#### Texto fornecido
• • • • •
Estado profundo no Brasil como filial do Deep State dos EUA

Parece estar em curso no Brasil uma tentativa de estruturar, à imagem semelhança dos EUA, um Deep State, não como estrutura independente, mas como filial à sede do estado profundo americano.

Um esquema de poder que está acima do poder político e do governo do Estado-nação. Uma articulação que envolve no Brasil o Partido Militar, assim como o complexo militar dos EUA (Defesa-Estado Maior, Departamento de Justiça, CIA, NSA e FBI), o esquema financeiro de Wall Street e o setor de comunicações e mídias, hoje sob um controle cada vez maior das Big Techs.

No Brasil, o Arenão envolve o Partido Militar, o poder político congressual, a Faria Lima, redes sociais do bolsonarismo e parte do Judiciário. A subsidiária recebe apoio da matriz desde a sua gênese, lá nos esquemas ilegais da Operação Lava Jato e República de Curitiba com o Departamento de Justiça dos EUA.

No Brasil, após o golpe de 2016 e 2018, assume o governo o Partido Militar e assim eles tomam posse e controle de quase 10 mil cargos civis. Desta forma, se iniciam várias articulações entre autoridades governamentais, instituições da sociedade civil, empresas e consultorias afim de capturar o Estado para um comando mais profundo e paralelo (Deep State).
• • • • •
(Dados de indicação em páginas e telas)

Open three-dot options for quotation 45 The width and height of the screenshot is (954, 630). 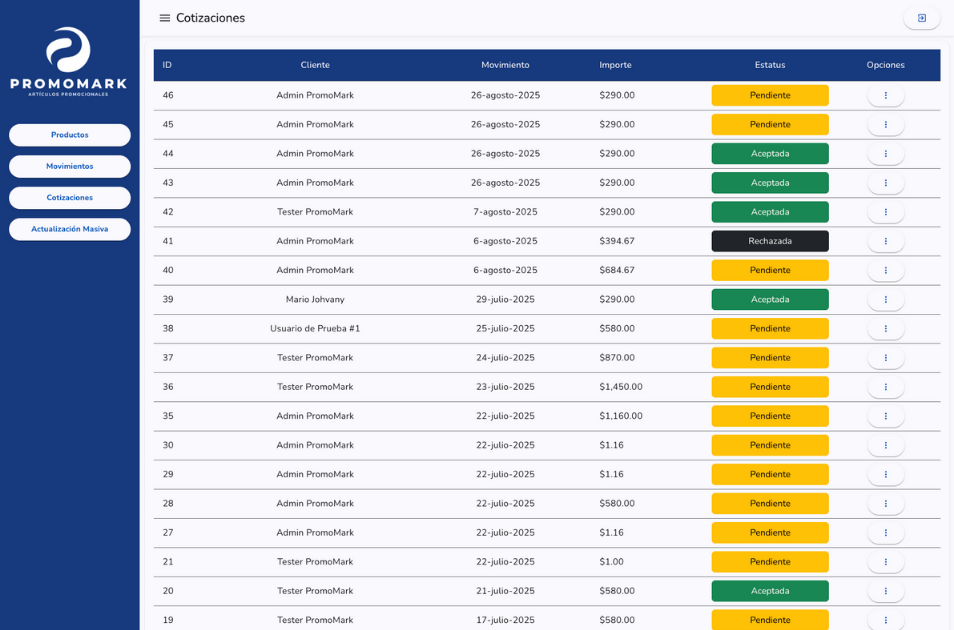click(x=885, y=125)
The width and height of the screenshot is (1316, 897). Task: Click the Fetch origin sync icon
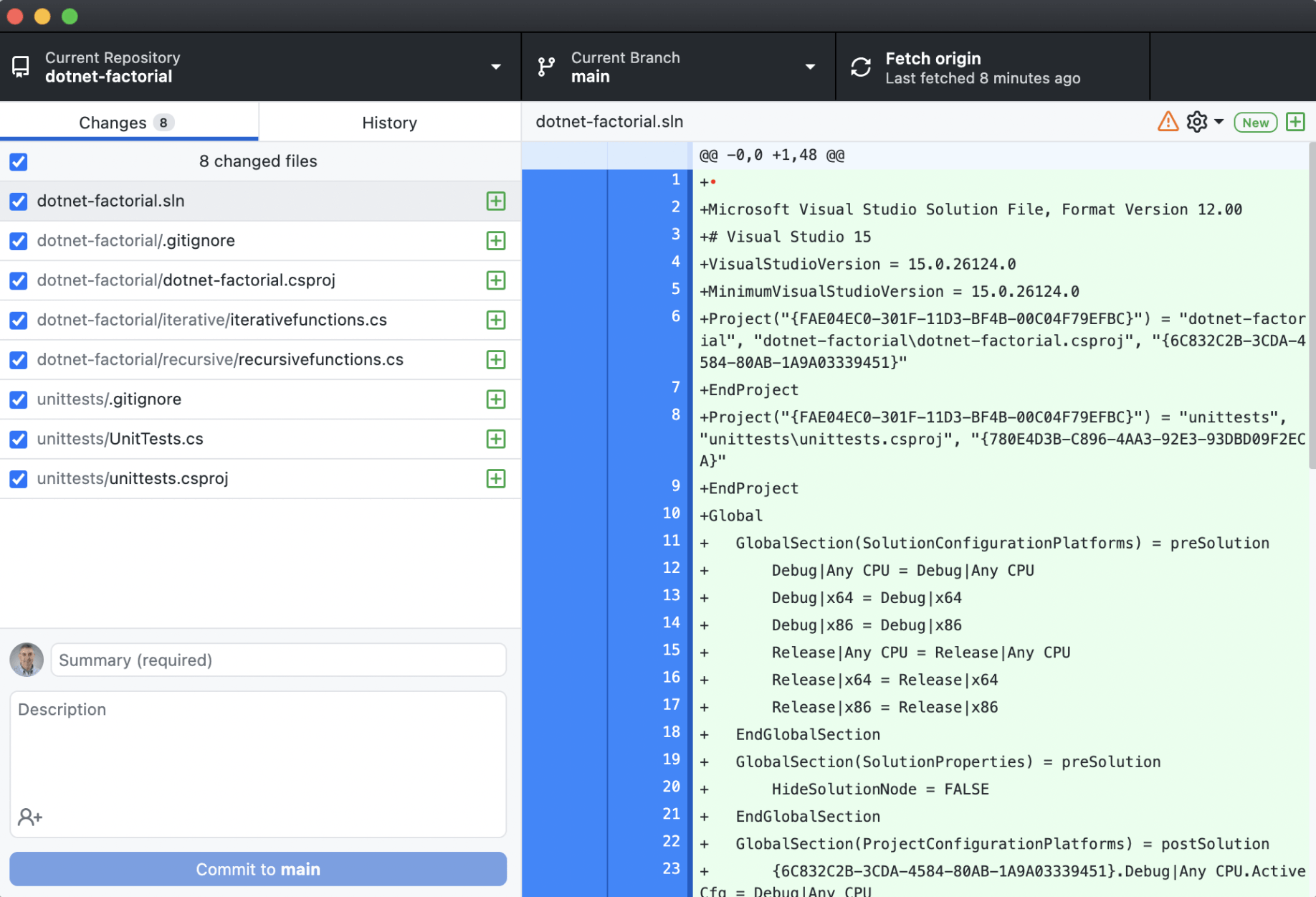coord(861,67)
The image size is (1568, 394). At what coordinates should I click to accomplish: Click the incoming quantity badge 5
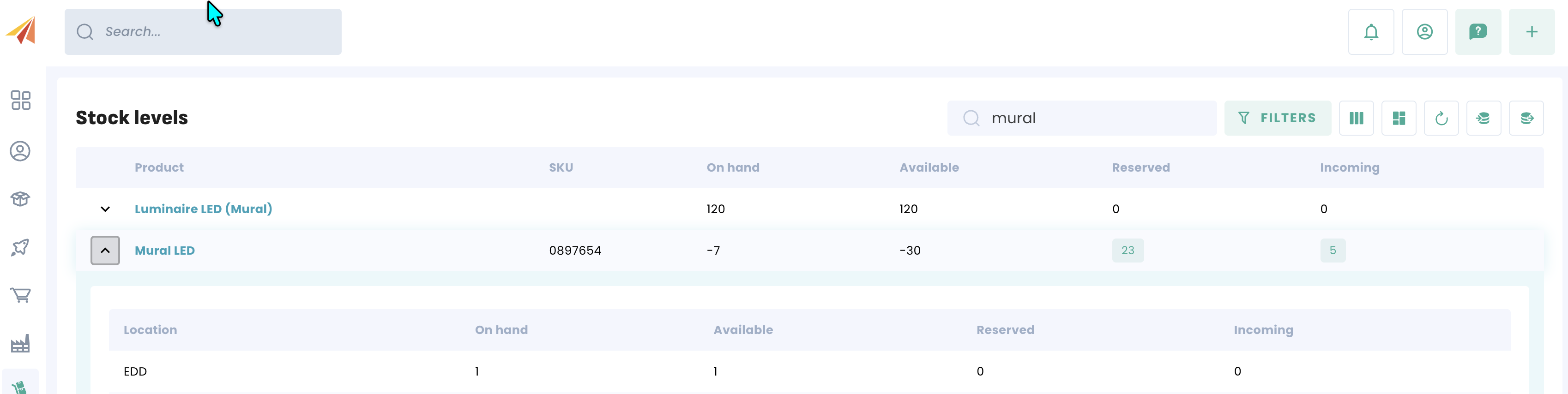[1333, 251]
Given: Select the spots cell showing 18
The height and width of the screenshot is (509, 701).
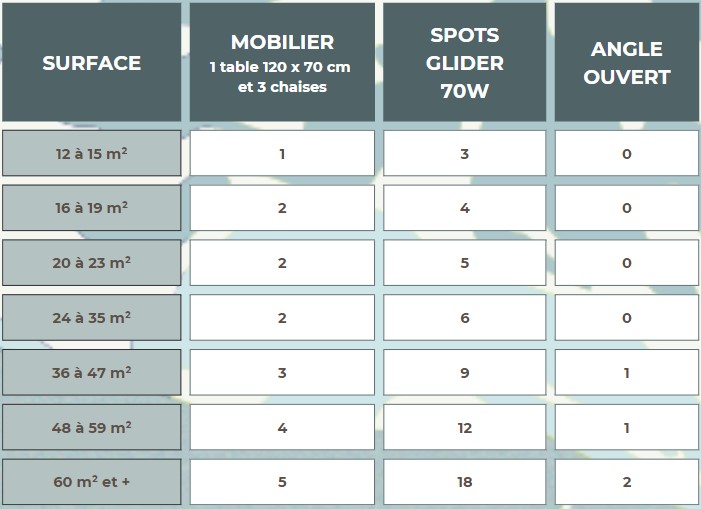Looking at the screenshot, I should 465,482.
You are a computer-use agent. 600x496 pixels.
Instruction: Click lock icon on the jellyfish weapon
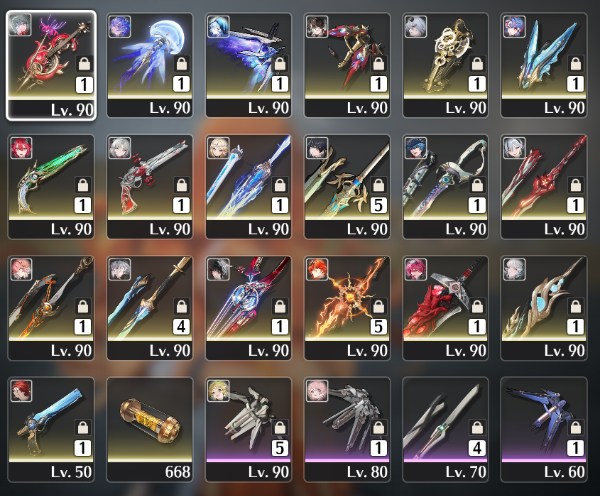coord(182,64)
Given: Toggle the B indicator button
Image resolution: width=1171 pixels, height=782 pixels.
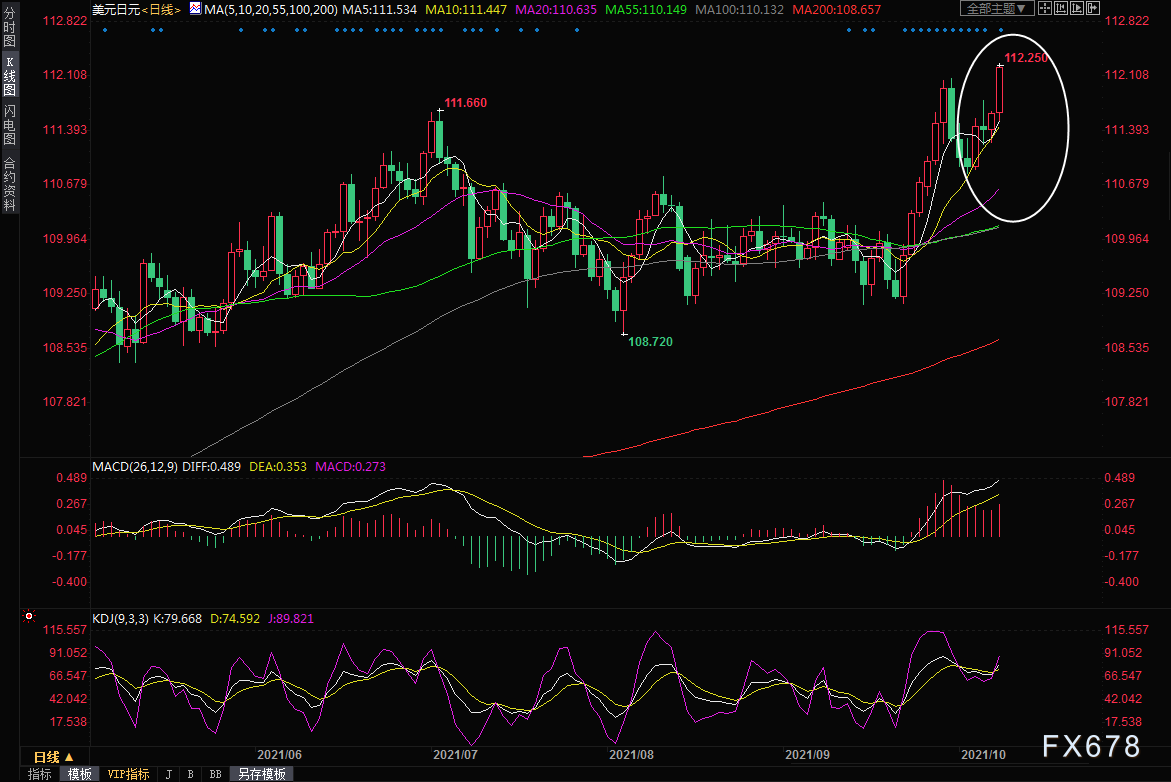Looking at the screenshot, I should coord(189,774).
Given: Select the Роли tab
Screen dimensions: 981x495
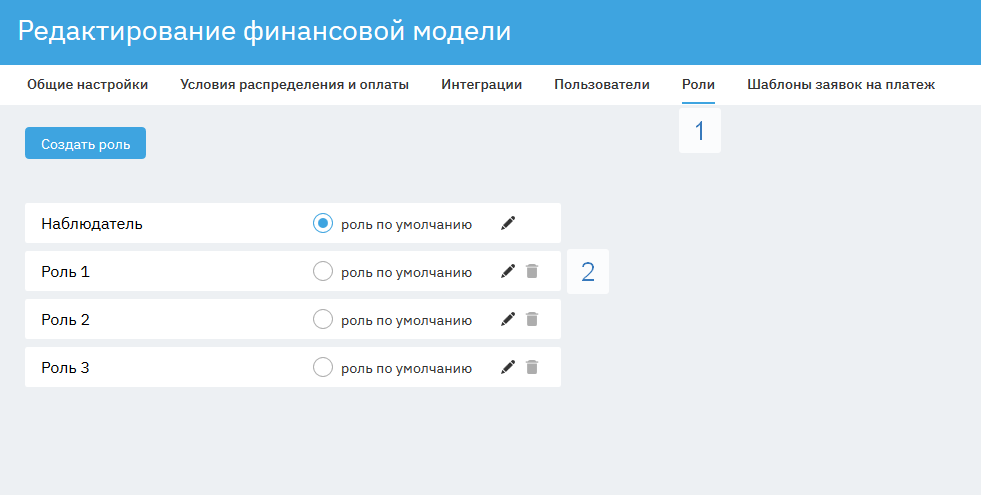Looking at the screenshot, I should pos(698,85).
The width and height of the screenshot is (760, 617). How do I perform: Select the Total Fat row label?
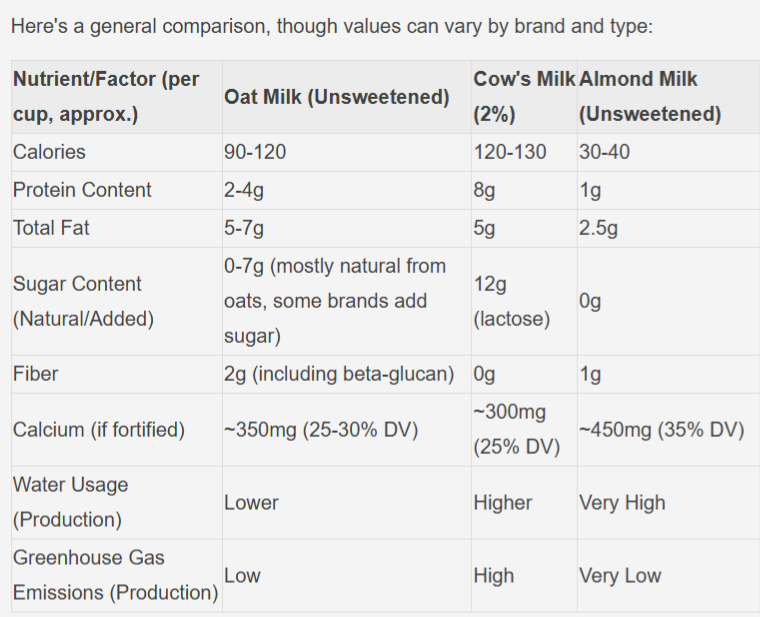tap(51, 228)
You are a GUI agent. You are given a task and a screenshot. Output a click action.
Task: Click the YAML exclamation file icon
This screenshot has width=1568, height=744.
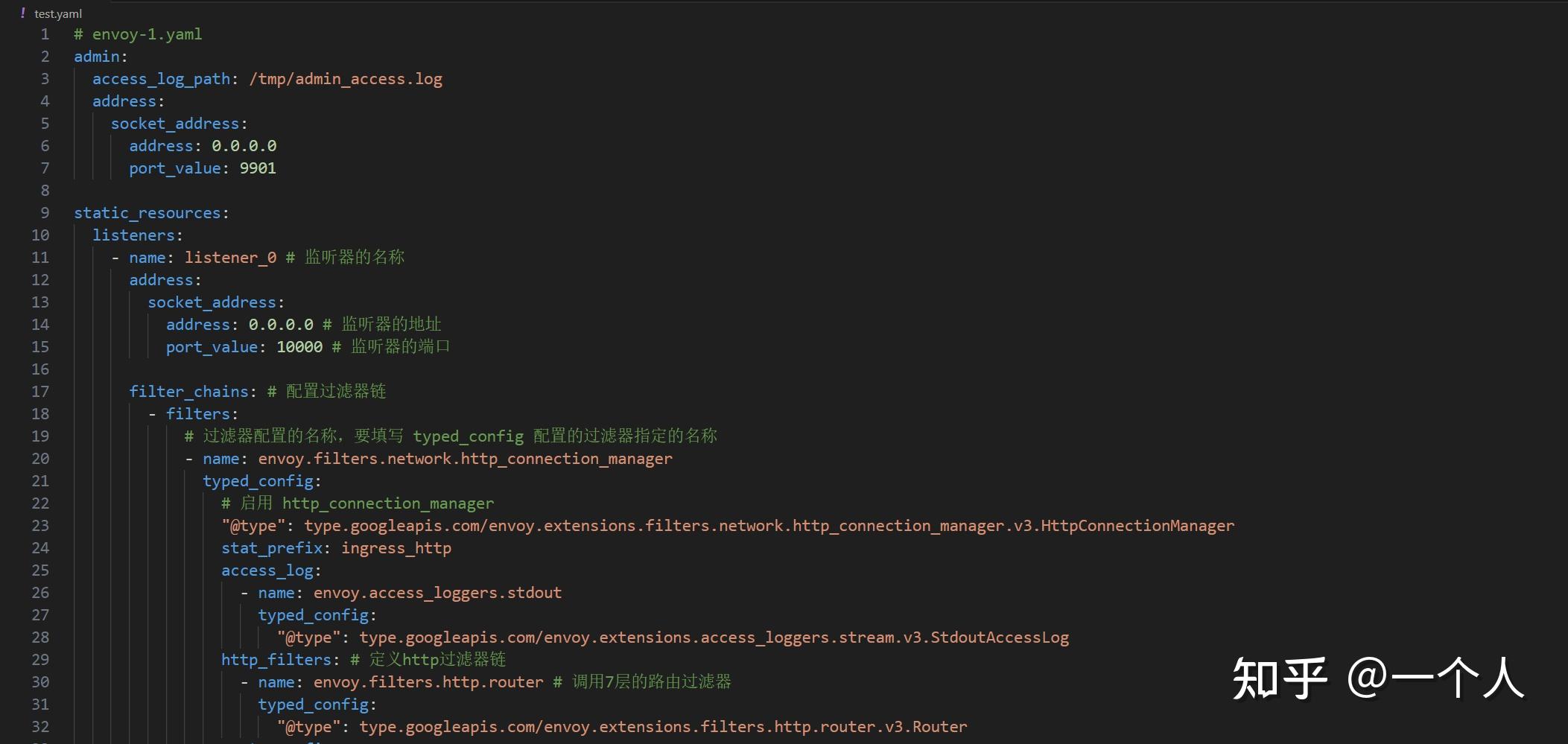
• • • • •
#### Tarefas a resolver
**1.** Transcreva, sem qualquer alteração, as linhas da listagem que vão da linha com "The width and height of the screenshot is (760, 617)." até a linha com "tap(51, 228)", ambas incluídas, omitindo as imagens.
**2.** Dê continuidade ao texto sobre o Estado profundo no Brasil a partir do ponto em que ele termina.

#### Respostas por tarefa
**1.**
The width and height of the screenshot is (760, 617). How do I perform: Select the Total Fat row label?
tap(51, 228)

**2.**
Trata-se de um estrutura que segue sendo montada por uma sociedade tripartite formada: a) militares no governo (em cargos civis) e na reserva das três forças militares (gente oriunda da Fundação Dom Cabral e FGV) que opera a formação de empresas e consultorias para formalizar contratos com o governo; b) gente vinculada ao setor financeiros (gestora de fundos e bancos tradicionais) e demais operadores da nova intermediação financeira do país em grande parte situada na Faria Lima; c) a intermediação política do Centrão.

Não se trata de uma aliança harmoniosa e sim um movimento com tensões entre eles mas com objetivos centrais claros num esforço de manter e ampliar o poder político e financeiro. Na essência, a garantia de uma tutela sobre todas as demais forças políticas do país.

O caso das compras das vacinas sob interferência de militares de alta patente com empresas novas e estranhas ao setor; o soft israelense Pegasus de espionagem e controle político; as articulações com a direita americana, latino-americana, haitiana e australiana, etc., a vinda do diretor da CIA ao Brasil, assim como o Departamento de Justiça dos Estados Unidos desde a Lava a Jato são partes deste processo, onde os fluxos de informações e acordos entre as partes e o todo precisam ainda ser melhor conhecidos.

O objetivo maior deste Estado Profundo no Brasil é um projeto de poder de longo prazo – assim como nos EUA – que vai para além de mandatos obtidos pela via eleitoral no país. Eles se articulam e agem como subsidiária dependente de um comando central consentido que se movimenta entre agentes do governo, empresas do setor financeiro e cada vez mais por entre fileiras do comando militar.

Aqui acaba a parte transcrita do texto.